Waterfield Michael R, Zhang Minying, Norman Lourdes P, Sun Shao Cong
Department of Microbiology and Immunology, Pennsylvania State University College of Medicine, 500 University Drive, Hershey, PA 17033, USA.
Mol Cell. 2003 Mar;11(3):685-94. doi: 10.1016/s1097-2765(03)00070-4.

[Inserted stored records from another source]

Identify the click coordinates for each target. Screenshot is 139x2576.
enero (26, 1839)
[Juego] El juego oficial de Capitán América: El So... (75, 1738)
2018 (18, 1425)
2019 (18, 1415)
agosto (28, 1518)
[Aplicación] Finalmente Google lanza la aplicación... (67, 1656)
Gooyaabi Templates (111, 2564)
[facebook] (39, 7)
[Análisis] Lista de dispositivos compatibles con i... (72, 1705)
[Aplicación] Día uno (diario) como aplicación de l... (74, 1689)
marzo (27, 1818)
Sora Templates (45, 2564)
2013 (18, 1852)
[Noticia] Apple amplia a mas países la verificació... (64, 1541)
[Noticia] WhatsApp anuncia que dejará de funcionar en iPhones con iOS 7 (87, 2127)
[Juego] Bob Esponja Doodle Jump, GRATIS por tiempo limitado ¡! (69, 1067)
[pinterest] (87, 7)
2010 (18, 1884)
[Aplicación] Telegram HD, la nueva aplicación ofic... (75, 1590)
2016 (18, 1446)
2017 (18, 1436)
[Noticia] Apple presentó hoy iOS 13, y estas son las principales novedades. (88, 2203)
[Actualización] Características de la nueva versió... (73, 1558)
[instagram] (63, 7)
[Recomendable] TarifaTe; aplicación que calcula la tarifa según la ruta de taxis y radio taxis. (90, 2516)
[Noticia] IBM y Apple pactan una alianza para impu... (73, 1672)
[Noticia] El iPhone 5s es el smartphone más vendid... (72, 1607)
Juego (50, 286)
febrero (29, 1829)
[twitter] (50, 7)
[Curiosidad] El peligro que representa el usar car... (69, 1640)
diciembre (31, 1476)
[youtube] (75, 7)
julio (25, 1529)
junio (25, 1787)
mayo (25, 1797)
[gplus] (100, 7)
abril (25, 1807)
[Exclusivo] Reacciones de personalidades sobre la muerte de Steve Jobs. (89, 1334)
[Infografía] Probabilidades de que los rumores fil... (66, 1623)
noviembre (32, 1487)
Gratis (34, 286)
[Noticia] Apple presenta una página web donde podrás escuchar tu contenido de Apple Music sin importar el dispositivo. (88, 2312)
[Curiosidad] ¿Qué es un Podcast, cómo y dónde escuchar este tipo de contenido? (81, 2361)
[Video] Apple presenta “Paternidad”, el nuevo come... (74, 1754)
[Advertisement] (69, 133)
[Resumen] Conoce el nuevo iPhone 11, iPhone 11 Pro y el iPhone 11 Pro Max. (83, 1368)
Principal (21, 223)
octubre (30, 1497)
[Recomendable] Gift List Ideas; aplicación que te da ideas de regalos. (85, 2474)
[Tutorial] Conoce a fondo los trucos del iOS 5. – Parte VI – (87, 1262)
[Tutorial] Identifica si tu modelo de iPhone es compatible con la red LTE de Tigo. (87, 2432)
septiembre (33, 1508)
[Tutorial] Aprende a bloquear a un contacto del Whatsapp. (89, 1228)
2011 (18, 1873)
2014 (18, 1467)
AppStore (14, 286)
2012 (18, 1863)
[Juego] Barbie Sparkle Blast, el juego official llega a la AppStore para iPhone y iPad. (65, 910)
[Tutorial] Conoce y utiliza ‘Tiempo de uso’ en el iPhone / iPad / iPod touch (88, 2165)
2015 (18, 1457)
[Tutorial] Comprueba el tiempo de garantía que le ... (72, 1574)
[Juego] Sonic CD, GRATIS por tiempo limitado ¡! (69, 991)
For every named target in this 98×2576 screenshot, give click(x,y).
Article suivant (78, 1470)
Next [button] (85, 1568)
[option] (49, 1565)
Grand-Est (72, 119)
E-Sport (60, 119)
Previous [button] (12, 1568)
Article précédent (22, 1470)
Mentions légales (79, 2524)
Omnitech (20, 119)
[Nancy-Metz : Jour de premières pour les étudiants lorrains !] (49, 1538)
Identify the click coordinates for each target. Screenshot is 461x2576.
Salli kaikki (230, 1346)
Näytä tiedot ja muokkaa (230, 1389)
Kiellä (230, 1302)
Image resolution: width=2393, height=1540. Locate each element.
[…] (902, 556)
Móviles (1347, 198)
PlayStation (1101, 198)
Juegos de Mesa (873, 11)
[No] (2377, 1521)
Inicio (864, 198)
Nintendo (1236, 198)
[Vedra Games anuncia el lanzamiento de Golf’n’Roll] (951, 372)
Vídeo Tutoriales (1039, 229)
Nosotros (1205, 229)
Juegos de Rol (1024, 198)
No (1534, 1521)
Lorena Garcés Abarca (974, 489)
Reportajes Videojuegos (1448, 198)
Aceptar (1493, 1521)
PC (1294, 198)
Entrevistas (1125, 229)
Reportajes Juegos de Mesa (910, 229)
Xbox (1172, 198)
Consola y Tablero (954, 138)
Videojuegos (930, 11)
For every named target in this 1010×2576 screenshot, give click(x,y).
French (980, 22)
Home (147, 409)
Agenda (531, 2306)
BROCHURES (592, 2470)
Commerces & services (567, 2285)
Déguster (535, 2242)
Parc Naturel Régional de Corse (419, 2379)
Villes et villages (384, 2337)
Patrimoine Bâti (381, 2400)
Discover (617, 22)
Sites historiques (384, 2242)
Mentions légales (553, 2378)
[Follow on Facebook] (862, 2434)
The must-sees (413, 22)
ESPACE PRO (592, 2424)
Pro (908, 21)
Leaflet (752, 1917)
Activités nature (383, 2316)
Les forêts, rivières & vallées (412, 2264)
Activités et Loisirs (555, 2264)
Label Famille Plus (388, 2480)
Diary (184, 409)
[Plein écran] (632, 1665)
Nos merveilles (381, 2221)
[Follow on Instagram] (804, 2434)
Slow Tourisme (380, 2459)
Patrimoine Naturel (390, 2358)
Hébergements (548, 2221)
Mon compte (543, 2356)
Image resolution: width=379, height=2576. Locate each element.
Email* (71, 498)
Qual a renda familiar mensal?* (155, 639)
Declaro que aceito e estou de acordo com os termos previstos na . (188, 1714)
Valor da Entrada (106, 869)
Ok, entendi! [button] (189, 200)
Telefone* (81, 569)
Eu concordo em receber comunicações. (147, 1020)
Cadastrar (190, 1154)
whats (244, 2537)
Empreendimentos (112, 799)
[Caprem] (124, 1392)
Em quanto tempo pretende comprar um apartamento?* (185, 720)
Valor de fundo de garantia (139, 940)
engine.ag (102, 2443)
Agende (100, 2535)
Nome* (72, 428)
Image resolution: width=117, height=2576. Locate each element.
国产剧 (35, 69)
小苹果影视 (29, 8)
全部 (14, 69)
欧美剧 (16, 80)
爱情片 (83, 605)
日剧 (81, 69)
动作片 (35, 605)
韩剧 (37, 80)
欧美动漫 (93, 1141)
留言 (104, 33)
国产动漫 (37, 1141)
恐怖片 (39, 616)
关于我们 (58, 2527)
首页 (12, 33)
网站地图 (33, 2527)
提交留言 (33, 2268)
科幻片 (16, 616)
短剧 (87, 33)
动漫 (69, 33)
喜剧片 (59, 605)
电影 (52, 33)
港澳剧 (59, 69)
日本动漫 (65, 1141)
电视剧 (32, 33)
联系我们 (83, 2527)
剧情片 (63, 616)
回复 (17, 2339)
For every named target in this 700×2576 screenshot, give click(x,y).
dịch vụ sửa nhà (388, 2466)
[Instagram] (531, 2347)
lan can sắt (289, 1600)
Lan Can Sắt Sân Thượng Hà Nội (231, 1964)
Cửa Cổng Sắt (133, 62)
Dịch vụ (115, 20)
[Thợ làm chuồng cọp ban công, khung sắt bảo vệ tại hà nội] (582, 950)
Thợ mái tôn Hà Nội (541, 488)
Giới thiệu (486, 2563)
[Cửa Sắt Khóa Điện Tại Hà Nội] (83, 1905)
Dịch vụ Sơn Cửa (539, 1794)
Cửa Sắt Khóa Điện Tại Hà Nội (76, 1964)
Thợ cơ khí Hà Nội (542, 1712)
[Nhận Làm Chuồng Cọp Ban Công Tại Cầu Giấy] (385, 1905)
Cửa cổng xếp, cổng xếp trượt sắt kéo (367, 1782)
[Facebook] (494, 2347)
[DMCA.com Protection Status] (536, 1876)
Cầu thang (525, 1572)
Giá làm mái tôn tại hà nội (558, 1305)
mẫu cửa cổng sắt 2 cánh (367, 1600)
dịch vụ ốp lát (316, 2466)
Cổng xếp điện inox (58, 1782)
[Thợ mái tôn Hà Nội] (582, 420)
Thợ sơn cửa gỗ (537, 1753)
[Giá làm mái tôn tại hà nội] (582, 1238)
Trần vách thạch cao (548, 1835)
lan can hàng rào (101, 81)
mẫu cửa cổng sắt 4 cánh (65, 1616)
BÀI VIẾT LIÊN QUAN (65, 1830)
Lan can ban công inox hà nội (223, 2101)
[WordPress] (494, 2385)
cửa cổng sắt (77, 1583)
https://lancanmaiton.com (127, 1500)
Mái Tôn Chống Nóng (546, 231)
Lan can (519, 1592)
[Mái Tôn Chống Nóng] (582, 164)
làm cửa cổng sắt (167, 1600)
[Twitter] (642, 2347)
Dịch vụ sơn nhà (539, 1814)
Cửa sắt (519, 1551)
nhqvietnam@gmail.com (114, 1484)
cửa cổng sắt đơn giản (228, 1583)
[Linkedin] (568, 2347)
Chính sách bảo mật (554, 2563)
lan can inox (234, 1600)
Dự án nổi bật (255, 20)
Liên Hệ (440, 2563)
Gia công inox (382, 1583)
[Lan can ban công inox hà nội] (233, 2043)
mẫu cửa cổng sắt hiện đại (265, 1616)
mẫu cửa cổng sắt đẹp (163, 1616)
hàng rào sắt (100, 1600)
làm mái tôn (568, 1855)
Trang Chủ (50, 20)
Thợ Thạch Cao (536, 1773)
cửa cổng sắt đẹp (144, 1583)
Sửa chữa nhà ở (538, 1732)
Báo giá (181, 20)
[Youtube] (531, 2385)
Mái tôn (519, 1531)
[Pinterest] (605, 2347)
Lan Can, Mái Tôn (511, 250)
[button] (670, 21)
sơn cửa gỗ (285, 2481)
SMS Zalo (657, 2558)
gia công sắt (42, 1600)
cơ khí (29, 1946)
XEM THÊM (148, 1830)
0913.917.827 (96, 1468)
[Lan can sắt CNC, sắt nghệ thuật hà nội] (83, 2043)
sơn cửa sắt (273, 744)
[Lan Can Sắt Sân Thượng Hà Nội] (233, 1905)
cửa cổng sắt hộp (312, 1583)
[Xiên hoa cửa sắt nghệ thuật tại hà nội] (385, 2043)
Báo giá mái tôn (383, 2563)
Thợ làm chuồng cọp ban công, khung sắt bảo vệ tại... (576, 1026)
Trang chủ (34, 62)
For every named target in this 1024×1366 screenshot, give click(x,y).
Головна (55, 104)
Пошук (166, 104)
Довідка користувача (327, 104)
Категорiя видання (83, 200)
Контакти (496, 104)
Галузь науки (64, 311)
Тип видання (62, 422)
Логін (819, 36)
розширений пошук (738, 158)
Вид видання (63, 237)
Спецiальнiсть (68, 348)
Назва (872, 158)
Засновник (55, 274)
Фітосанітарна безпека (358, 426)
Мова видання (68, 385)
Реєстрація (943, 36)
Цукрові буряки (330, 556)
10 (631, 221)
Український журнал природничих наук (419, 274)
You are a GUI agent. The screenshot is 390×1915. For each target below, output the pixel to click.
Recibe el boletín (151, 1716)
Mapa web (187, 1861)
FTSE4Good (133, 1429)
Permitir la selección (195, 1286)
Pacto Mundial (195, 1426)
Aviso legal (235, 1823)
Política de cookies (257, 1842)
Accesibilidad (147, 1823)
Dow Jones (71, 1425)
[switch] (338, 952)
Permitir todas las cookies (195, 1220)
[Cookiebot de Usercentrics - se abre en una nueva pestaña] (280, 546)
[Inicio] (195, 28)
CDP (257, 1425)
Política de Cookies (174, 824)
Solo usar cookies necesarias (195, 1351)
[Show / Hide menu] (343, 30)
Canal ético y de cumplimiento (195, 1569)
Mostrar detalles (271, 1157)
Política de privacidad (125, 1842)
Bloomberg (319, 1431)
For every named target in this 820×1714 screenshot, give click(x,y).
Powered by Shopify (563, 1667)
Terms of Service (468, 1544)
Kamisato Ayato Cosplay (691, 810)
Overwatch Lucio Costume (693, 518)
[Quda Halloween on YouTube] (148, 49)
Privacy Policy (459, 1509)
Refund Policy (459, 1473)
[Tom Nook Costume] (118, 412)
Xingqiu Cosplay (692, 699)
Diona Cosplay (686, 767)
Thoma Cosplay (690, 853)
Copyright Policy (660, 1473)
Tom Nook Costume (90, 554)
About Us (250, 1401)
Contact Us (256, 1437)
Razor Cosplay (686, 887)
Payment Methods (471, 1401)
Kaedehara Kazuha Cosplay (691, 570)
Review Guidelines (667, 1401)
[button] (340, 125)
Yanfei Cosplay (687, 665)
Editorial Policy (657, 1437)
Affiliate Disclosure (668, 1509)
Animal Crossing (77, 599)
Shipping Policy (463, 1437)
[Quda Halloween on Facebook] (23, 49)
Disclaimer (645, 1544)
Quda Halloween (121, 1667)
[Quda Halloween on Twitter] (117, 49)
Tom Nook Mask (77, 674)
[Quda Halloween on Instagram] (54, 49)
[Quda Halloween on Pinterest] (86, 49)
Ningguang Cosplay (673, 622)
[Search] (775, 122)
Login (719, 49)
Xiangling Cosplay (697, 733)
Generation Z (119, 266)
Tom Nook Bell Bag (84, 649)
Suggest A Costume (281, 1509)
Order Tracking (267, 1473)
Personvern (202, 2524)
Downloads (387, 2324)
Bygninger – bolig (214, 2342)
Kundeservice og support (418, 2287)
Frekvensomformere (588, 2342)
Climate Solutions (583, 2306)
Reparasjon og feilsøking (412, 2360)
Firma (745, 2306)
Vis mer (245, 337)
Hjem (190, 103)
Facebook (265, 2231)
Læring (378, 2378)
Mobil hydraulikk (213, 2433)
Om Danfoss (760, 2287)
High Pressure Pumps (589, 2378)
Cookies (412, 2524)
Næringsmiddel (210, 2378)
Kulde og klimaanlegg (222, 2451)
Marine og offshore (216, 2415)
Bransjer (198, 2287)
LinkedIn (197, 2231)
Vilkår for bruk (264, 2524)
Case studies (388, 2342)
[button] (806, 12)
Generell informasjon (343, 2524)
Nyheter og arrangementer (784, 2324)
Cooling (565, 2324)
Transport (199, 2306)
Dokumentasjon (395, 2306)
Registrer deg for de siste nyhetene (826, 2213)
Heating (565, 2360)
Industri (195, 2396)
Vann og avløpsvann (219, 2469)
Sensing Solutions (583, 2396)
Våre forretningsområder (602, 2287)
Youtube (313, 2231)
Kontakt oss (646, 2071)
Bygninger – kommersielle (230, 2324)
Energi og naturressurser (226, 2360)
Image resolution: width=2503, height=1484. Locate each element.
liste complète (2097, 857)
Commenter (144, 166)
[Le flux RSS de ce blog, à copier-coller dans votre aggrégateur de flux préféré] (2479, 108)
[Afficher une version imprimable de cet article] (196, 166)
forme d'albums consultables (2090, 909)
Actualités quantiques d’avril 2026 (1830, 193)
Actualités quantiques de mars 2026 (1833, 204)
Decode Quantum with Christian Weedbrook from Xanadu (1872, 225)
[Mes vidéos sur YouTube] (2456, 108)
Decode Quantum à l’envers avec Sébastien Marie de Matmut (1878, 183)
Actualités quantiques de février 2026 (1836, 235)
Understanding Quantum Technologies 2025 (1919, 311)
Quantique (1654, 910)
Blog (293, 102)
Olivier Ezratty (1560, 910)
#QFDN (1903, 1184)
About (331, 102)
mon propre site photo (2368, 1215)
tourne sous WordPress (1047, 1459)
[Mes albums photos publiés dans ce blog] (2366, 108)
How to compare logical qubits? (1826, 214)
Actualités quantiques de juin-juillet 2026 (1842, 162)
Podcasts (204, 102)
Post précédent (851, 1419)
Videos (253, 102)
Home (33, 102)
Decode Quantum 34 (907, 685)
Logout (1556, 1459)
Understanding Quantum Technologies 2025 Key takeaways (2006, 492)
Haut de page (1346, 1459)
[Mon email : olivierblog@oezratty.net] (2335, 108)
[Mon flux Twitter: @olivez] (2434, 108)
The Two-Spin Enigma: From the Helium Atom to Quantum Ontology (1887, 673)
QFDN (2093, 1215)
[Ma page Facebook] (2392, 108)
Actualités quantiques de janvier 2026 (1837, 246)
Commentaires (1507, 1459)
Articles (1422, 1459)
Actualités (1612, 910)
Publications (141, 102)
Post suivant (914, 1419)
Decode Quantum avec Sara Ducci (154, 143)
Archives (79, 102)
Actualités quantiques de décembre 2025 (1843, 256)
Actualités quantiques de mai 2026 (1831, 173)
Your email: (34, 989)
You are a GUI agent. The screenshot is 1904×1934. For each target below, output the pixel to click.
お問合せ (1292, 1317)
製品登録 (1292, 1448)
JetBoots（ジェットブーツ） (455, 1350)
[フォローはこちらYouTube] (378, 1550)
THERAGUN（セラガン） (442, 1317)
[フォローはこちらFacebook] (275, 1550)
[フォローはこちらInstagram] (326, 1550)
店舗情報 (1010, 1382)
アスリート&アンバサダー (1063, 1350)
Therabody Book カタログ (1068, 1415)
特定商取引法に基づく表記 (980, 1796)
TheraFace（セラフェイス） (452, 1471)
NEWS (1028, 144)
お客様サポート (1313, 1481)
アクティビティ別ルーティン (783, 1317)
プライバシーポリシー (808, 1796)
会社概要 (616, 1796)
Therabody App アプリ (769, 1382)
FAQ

NF-kappaB family of transcription factors plays a pivotal role in regulation of immune and inflammatory responses. NF-kappaB is known to function by binding to the kappaB enhancer and directly activating target gene transcription. Here we demonstrate another function of NF-kappaB, in which the nfkappab1 gene product p105 regulates MAP kinase signaling triggered by the bacterial component lipopolysaccharide. p105 exerts this signaling function by controlling the stability and function of an upstream kinase, Tpl2. In macrophages, Tpl2 forms a stable and inactive complex with p105, and activation of Tpl2 involves its dissociation from p105 and subsequent degradation. Thus, p105 functions as a physiological partner and inhibitor of Tpl2, which provides an example of how a transcription factor component regulates upstream signaling events.
转录因子NF-κB家族在免疫和炎症反应的调节中起关键作用。已知NF-κB通过与κB增强子结合并直接激活靶基因转录来发挥功能。在此,我们证明了NF-κB的另一种功能,其中nfkappab1基因产物p105调节由细菌成分脂多糖触发的丝裂原活化蛋白激酶信号传导。p105通过控制上游激酶Tpl2的稳定性和功能来发挥这种信号传导功能。在巨噬细胞中,Tpl2与p105形成稳定且无活性的复合物,Tpl2的激活涉及它与p105的解离及随后的降解。因此,p105作为Tpl2的生理伴侣和抑制剂发挥作用,这提供了一个转录因子成分如何调节上游信号事件的例子。